In my case, a youth spent playing competitive sport had messed my knees up — to the point that when I went to an osteopath several years ago, he looked at my X-rays and asked whether I was in the flooring business, because they only time he’d ever seen knees in this condition was from patients who installed carpets for a living.  (I made a joke about it and said that I was on my third marriage, whereupon he laughed and said, “Oh well, that explains it.”)  But my knees were and are no joke — it’s the reason I qualify for “cripple” license plates, by the way, because I can walk a little distance with no rest and without pain, but thereafter I have to start popping pain pills like M&Ms.  My daily pain-free distance at the moment is about 100 yards, cumulatively — about the distance walking to and from the car across a large supermarket parking lot, and a long shopping trip in the supermarket itself.  After that, my knees seize up and I reach for the Tylenol.  But back to the main story…

Anyway, Dr.
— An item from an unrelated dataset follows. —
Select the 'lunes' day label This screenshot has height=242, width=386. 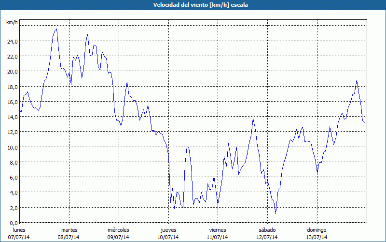click(20, 230)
Guyer’s solution to both my and Connie’s problem was to eschew sitting upright altogether, or at least for any serious length of time.  But for her job (training system design and tech writing) and my writing, that was not possible.

The solution?  Anti-gravity or, as we used to call them, Laz-Y-Boy reclining chairs.

Connie’s back, as it turned out, was too far gone, although her recliner helped some.  In my case, with only a “serious” (as opposed to her “critical”) back issue, the effect was close to miraculous:  my decades-long back pain disappeared within a matter of days, and I could (and still can) remain seated all day without back pain.  (I do have to get up throughout the day for coffee, meals and the related nature calls, relax, so I’m not going to die of deep vein thrombosis.)

So yeah;  as the Finnish boffins claim, sitting down less will help alleviate back pain and -injury.  But if you have to remain seated, do so in a reclining position.  It really works.

Even if the lack of exercise causes you to get other problems, like a fat gut.

You all know how to fix that problem:  eat less, eat better and exercise.  Or pay through the nose for Ozempic, like I have.